My heart nearly burst.
The echoes of everyone who has ever been there remain. I could feel them all, I could hear them whispering. My heart felt the tears of a million eyes, and my own eyes filled.
I put my hand on the wall and soaked it in, and then I ventured inside.
Pace was behind me, giving me space and having her own experience. We spoke not a word, not a sound. My tears escaped and ran down my face, unstopping. The cave was full of pleas for help and healing. Photos, letters, notes, more writing on the walls, candles… the tunnel was overflowing. I slowly, silently walked down the tunnel to the tiny cave at the end, to the little pool of crystal clear water bubbling. Water, just like the water I drink and bathe in, but nothing like any water I’ve ever seen – at the same time. The same thing but not the same thing.

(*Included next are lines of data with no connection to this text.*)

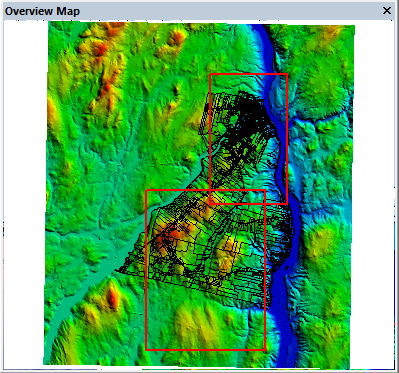
Task: Click where the two red rectangles overlap
Action: 237,197

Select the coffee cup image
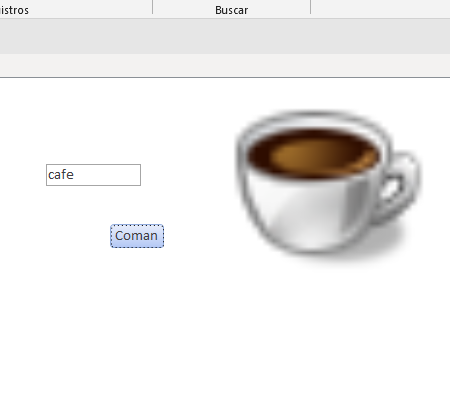(328, 187)
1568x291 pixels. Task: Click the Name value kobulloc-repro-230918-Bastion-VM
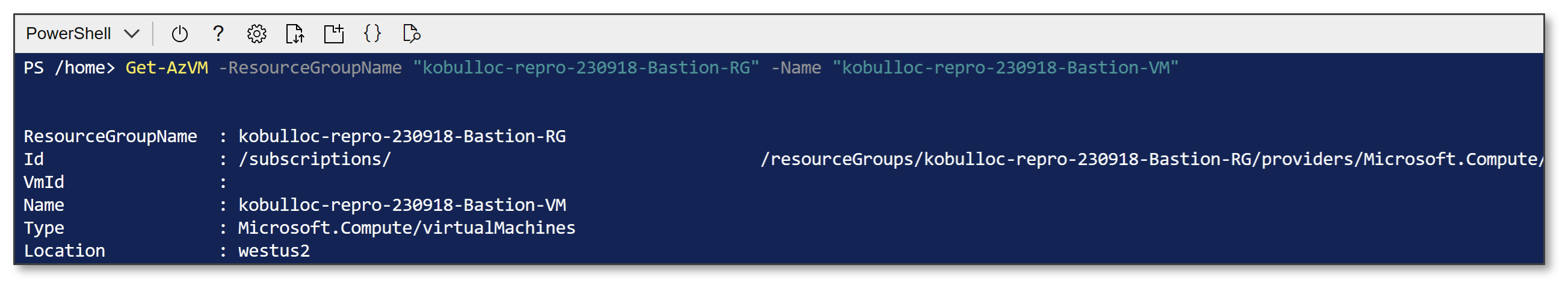[403, 205]
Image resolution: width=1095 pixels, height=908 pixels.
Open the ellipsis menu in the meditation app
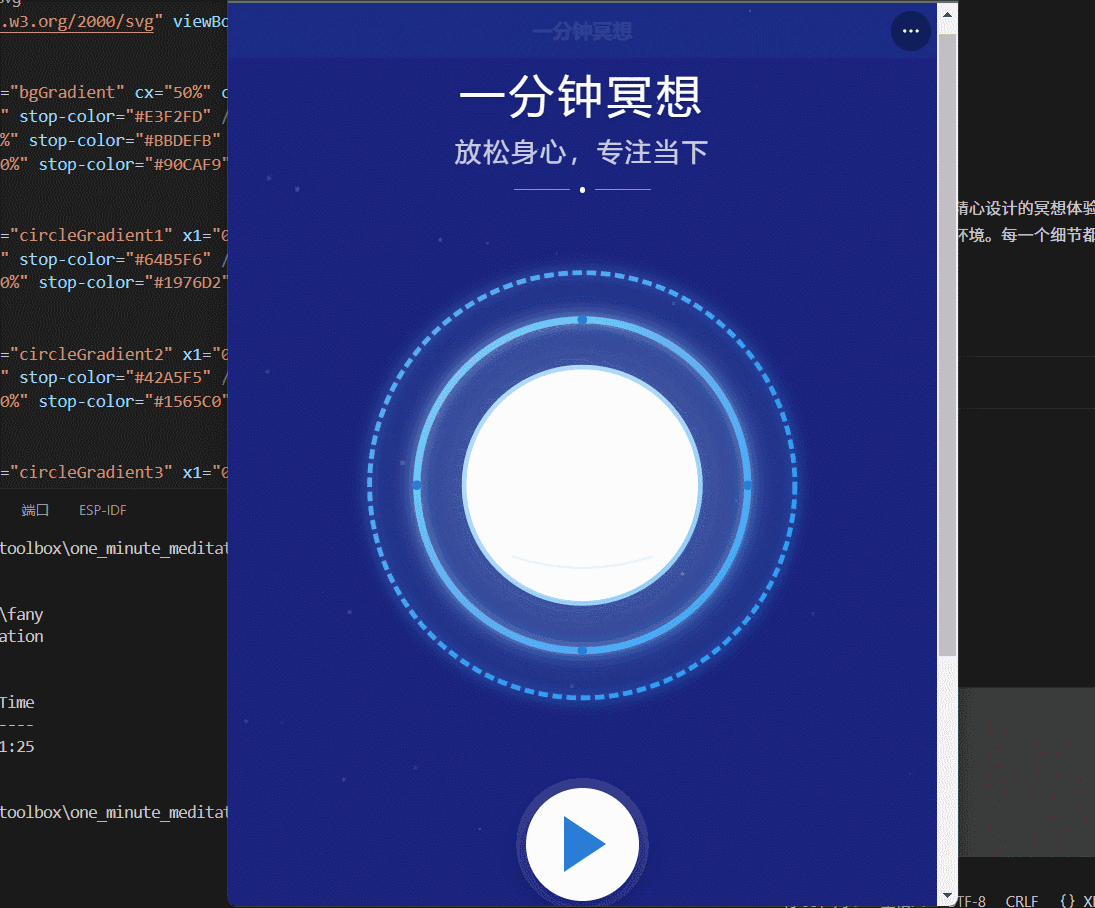910,31
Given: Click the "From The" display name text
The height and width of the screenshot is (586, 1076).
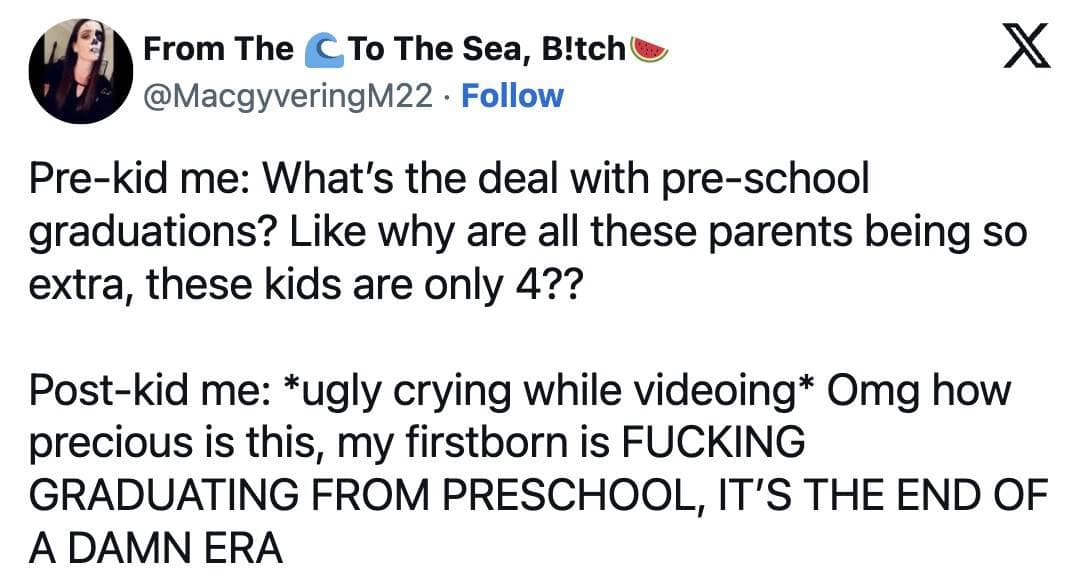Looking at the screenshot, I should (219, 48).
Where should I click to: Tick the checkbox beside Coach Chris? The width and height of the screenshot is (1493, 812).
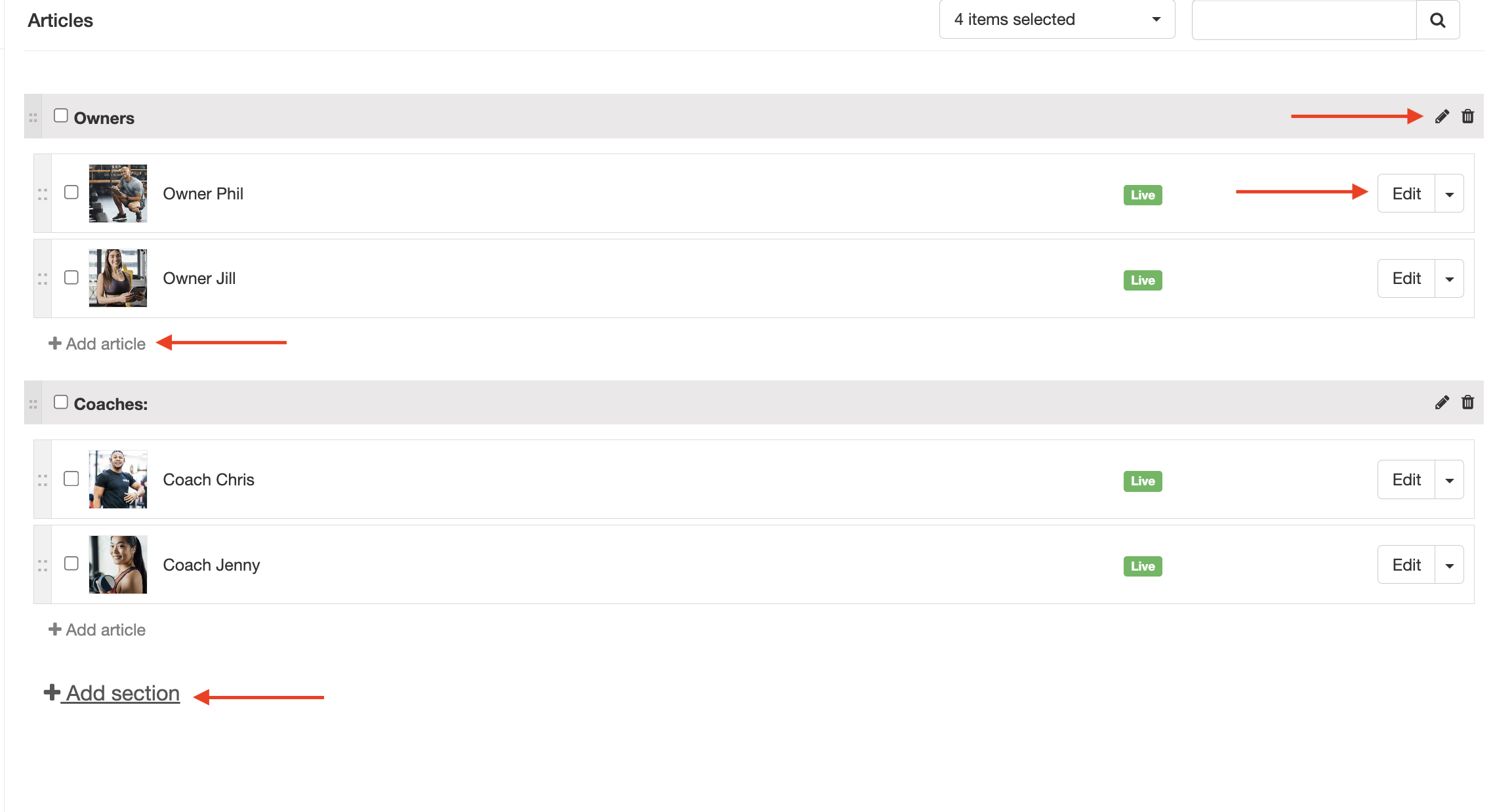pos(70,479)
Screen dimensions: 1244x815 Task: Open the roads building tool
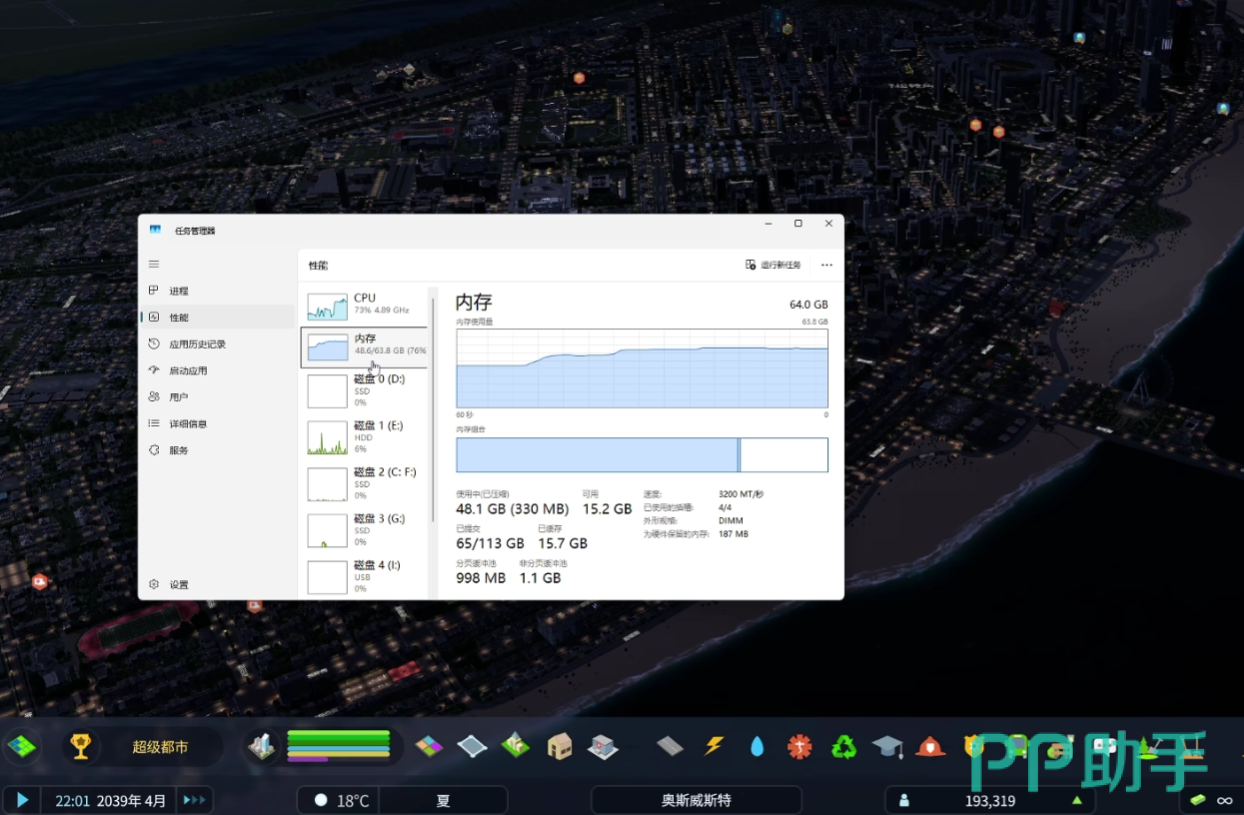coord(670,746)
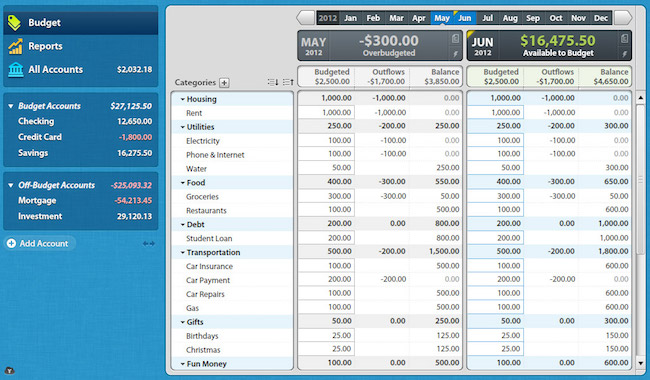Go to the previous months arrow
Screen dimensions: 650x380
click(x=305, y=18)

I knelt before the pool. It wasn’t enough; I laid on the ground at the edge. I took off the necklace Pace bought me for Yule and held it in my hand. I asked Brigid to bless it, to bless me, and I dunked the pendant into the pool. It wasn’t enough; I dunked my hand. Still not enough, and I dunked my entire arm. The water was barely melted ice, so cold it would have hurt – but it didn’t. It felt right, perfect, icy cold but warm and safe. I fumbled in my purse and dropped my pen into the water, asking Brigid to accept it as a sacrifice, and please bless my writing and my creativity, please help me write and help me find words to express my heart. I laid there at the edge of her pool and my tears rolled off my cheeks and into her waters. I ran my fingers along the bottom of the pool and felt a stone, and knew it was for me. I felt acceptance and love like I’d never experienced in my entire life, giving new meaning to unconditional.
After a moment, I stood. I put my necklace back on and clutched the stone in my hand, then carefully placed it in my bra, next to my heart. (There’s an amazing story about that stone, actually, but I’ll save it for later.)
Pace and I slowly, slowly retraced our steps. She pointed out a note in particular that made her happy, and we shared it without words. Our hands found each other, and our connection magnified, and I’m sure we glowed.
We made our way back to the car. The lump in my throat prevented words, but Pace understood and made no effort to get them out of me.
We drove off, and I was changed forever.
Two major things happened to me that day. One, I realized immediately, and the other, I realized about a week ago.
The first: it doesn’t matter if she was Brigid the Goddess or Brigid the Saint. She Was, and that was all that mattered. She was there, and people everywhere came to her and believed in her with all their hearts. They asked, begged, pleaded, wept, roared, stared – all of them just like me, all of them believing and hoping and needing. And if Brigid was a Saint and a Goddess, both and neither and everything in between, so could all the other gods be part of all the other gods. All one, all the same, all everything.
The second: I didn’t ask Brigid, the Goddess of creativity and of childbirth, to bless my womb. In January, I was still blissfully unaware of my impending hysterectomy. I had no idea that, in exactly one month, my uterus would collapse and my hopes and dreams of being a surrogate would die. But there, in her presence, the blessing I most needed and most wanted was for inspiration and guidance as a writer.
Still sinking in, that one. But it’s important. Critical. Vital to my journey.
My journey feels a little less tragic now, somehow. A little more… peaceful. Purposeful.